> _Prompt_
Look through the records below for the line with "Given: Click the" and the line with "Screen dimensions: 995x590", then return those lines and all lines between, exactly.

> _The data_
--- START ---
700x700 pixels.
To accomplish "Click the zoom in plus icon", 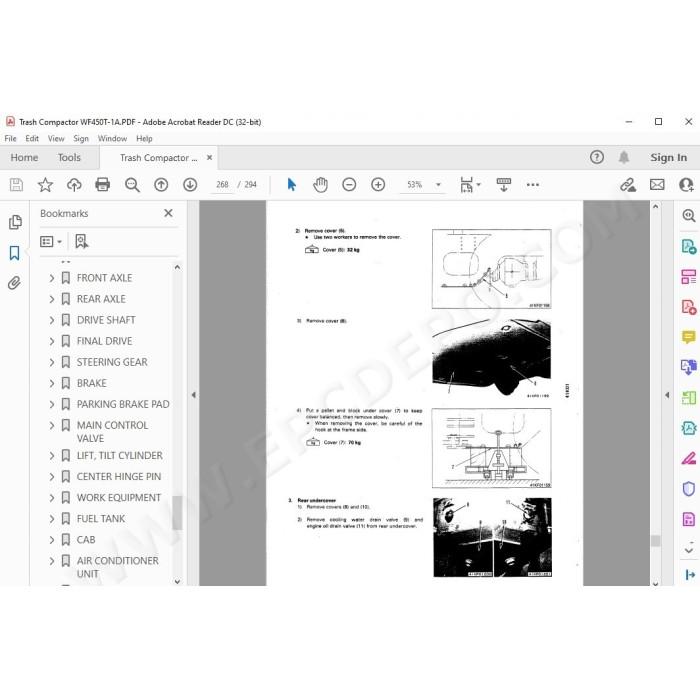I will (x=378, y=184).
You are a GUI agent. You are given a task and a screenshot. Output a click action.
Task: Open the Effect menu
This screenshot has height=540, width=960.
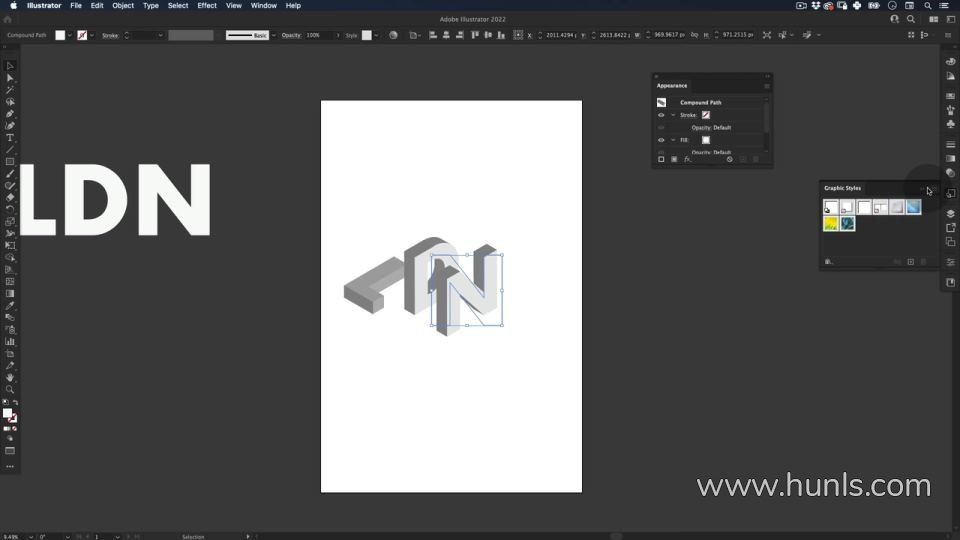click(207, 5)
--- END ---
--- START ---
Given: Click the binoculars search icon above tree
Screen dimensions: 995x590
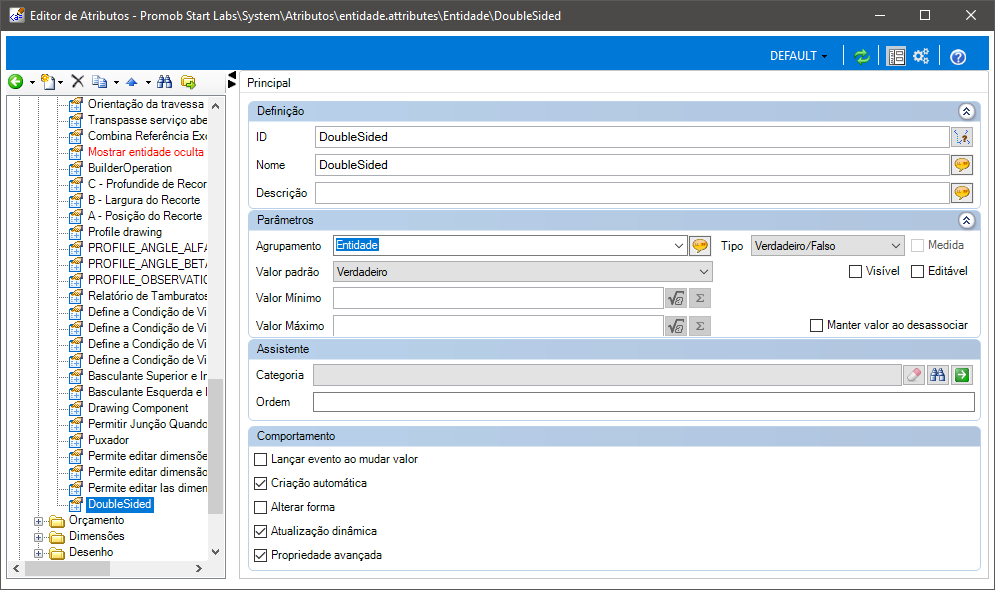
--- END ---
> _Problem solution_
Given: Click the binoculars search icon above tree
Screen dimensions: 995x590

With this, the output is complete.